O presidente da Agepen/MS, Ailton Stropa Garcia, concordou com o deputado e disse que a questão está acima da vontade política.
“No Brasil, são 600 mil presos e somente 200 mil vagas. Em Mato Grosso do Sul, 15 mil reeducandos e um déficit de 50% de vagas. Precisamos de mudanças estruturais e isso passa também por orçamento, mais recursos financeiros. Assim conseguiremos dar um atendimento mais humano à nossa massa carcerária”, disse.
“Pouca gente sabe, mas 40% dessa massa carcerária, ou seja, mais de 6 mil presos, são encaminhados pra cá de outros Estados, pela União. E infelizmente o Governo Federal não tem contribuído como deveria”, disse Garcia, que celebrou a abertura de concurso público neste ano para a contratação de 438 servidores para as unidades prisionais do Estado. “Esperamos que nesse concurso tenhamos a aprovação de mil pessoas para que possamos agregar mais servidores”.
O vice-presidente do Sindicato de Agentes Penitenciários, Lourival Mota, pediu a palavra, elogiou a iniciativa da audiência pública e destacou a importância da contratação de novos servidores.
“Se tivéssemos um número adequado de agentes penitenciários, muitos presos teriam garantidas suas duas horas diárias de banho de sol, seriam encaminhados ao atendimento psicossocial, jurídico, médico e voltariam devidamente atendidos e com segurança à sua cela. Essa é a nossa briga. O que está preconizado por lei a unidade penal tem que cumprir, mas infelizmente a desproporção de forças é muito grande”.
ENCAMINHAMENTOS
Além da criação de um Mecanismo Estadual, o deputado estadual João Grandão irá contribuir para a formatação do Comitê Estadual de Prevenção e Combate à Tortura. E foi definido ainda um prazo de 60 dias para que a Agepen e o Ministério Público Estadual encaminhem documento oficial com os avanços em relação aos problemas apresentados no relatório e o que pode ser feito para resolução das recomendações apresentadas pelo MNPCT.

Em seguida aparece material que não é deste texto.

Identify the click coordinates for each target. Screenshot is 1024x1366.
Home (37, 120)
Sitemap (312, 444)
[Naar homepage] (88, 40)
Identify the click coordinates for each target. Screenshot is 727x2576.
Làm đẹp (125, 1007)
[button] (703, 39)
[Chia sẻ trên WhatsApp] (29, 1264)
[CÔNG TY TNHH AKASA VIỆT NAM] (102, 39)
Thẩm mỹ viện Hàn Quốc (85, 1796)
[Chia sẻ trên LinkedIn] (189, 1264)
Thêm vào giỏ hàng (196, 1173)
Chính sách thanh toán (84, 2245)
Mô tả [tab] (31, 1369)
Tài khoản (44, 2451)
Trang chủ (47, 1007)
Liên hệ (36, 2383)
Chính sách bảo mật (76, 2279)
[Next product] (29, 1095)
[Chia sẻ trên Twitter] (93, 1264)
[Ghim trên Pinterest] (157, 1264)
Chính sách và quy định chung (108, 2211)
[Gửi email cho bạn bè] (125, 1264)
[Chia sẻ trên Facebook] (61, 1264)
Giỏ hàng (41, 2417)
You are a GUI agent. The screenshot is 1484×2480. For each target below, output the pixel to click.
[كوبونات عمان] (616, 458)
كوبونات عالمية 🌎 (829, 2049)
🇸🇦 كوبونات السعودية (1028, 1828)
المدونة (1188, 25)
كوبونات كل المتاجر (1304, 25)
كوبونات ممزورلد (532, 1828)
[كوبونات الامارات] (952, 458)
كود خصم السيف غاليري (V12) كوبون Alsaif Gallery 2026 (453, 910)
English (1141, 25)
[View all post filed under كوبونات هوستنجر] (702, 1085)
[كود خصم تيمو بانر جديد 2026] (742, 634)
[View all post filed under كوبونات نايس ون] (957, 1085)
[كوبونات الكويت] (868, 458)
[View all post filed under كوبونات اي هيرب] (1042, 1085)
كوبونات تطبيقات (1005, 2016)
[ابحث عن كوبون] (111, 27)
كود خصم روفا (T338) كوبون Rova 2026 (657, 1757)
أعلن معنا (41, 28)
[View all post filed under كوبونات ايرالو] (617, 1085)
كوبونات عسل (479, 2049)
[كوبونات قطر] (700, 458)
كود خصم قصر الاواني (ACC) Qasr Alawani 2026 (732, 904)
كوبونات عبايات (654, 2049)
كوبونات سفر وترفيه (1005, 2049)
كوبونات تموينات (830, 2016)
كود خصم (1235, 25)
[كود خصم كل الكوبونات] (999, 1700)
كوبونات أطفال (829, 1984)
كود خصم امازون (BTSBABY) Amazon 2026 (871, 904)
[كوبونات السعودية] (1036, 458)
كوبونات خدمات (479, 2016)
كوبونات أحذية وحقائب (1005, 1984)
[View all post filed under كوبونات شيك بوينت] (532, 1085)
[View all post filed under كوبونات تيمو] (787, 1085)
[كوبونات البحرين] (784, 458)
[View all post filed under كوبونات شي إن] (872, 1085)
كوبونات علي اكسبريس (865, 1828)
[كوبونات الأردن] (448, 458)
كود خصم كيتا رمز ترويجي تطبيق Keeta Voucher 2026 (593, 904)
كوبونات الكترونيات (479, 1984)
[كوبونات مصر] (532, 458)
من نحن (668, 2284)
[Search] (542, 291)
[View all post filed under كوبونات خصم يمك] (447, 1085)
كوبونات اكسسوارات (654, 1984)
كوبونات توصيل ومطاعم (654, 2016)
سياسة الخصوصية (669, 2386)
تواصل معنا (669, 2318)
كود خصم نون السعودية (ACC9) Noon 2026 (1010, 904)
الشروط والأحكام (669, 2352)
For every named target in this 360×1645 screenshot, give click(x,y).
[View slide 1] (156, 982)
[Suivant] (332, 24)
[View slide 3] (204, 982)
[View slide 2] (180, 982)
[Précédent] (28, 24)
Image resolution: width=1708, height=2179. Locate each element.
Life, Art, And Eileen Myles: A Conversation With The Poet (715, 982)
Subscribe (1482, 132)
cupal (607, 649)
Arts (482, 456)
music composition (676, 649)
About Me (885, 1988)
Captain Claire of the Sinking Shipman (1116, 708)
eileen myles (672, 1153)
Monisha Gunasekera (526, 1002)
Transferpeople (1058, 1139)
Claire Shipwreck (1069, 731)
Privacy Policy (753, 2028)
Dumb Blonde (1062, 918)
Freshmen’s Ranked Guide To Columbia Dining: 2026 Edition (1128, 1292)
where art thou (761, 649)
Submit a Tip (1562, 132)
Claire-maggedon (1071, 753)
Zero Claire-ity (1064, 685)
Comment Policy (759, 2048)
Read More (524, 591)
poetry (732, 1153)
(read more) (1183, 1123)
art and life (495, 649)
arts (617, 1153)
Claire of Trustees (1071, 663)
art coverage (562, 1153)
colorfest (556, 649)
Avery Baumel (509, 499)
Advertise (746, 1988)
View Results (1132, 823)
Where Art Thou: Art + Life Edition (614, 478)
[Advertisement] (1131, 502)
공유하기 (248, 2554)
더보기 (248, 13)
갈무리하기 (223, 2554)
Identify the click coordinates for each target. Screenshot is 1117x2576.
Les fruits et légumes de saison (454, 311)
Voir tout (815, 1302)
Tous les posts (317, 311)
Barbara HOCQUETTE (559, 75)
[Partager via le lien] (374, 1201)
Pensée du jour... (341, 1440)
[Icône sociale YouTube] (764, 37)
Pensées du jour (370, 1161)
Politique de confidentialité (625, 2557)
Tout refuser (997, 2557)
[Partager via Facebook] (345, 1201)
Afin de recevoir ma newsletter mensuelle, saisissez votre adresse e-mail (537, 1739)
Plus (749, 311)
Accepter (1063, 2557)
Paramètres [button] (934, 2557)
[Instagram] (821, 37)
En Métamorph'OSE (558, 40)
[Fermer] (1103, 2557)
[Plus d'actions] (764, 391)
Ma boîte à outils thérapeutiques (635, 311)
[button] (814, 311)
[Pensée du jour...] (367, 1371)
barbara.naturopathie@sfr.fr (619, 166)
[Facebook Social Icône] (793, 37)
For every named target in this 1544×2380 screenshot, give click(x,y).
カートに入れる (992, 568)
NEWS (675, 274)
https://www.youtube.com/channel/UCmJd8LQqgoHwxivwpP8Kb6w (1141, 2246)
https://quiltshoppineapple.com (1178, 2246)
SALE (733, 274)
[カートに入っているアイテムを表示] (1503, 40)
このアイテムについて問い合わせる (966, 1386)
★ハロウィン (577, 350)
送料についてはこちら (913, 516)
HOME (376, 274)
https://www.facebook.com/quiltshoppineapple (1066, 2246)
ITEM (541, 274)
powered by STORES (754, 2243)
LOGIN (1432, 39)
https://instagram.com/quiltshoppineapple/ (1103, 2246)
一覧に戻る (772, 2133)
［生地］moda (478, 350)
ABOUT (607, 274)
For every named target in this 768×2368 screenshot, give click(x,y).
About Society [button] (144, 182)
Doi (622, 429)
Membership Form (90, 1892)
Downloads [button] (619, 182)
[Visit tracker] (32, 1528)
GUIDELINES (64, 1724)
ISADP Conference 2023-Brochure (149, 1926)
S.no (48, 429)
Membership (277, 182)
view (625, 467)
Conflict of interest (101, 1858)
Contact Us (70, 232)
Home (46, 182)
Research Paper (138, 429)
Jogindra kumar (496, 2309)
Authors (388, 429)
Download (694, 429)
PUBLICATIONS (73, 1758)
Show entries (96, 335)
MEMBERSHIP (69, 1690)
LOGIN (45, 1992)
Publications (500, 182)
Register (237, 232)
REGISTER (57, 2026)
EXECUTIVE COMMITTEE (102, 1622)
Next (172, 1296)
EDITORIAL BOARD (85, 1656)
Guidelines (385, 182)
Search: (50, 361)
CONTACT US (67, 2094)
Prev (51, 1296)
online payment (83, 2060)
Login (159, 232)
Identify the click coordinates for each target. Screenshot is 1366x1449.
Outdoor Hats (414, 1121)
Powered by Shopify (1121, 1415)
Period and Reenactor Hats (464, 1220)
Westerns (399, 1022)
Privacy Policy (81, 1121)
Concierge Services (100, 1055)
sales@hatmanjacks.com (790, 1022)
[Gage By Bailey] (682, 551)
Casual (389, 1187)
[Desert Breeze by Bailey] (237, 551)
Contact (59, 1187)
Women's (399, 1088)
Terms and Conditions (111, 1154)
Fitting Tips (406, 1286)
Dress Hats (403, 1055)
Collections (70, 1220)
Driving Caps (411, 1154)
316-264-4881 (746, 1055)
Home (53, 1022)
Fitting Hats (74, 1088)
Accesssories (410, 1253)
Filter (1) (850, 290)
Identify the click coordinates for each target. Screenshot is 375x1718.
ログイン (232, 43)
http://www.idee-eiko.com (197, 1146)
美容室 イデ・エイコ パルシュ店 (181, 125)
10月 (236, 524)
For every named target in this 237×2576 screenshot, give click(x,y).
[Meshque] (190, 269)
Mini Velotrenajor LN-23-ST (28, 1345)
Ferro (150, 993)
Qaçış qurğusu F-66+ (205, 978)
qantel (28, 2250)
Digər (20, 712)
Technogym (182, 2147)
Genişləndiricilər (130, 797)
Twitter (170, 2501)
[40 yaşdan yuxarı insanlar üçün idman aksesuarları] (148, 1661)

Outra deliberação é a criação de uma ouvidoria externa à Agepen/MS para que as denúncias e queixas de forma geral possam ser encaminhadas de maneira mais ágil, prática e anônima.
“A Agepen, o Governo do Estado e a Secretaria de Segurança Pública vão se debruçar com muito cuidado sobre este relatório e tomar todas as providências, dentro do possível, com medidas de curto, médio e longo prazo. Sobre a proposta de uma estrutura estadual de prevenção à tortura, já recebi uma minuta para sua criação, bem como da ouvidoria do sistema prisional estadual, que devem ser encaminhadas nos próximos dias à Assembleia Legislativa”, prometeu Garcia.
Na audiência ficou acertado também que será criada uma câmara de diálogo permanente entre a Funai e a Secretaria Estadual de Justiça afim de aprimorar a comunicação entre os agentes penitenciários e os indígenas nas unidades prisionais, além de uma comissão de familiares dos presos.
Para a Promotora de Justiça do Ministério Público Estadual, Débora Aparecida Vieira, a audiência pública pode ser considerada um marco no combate à tortura nas unidades prisionais no Estado.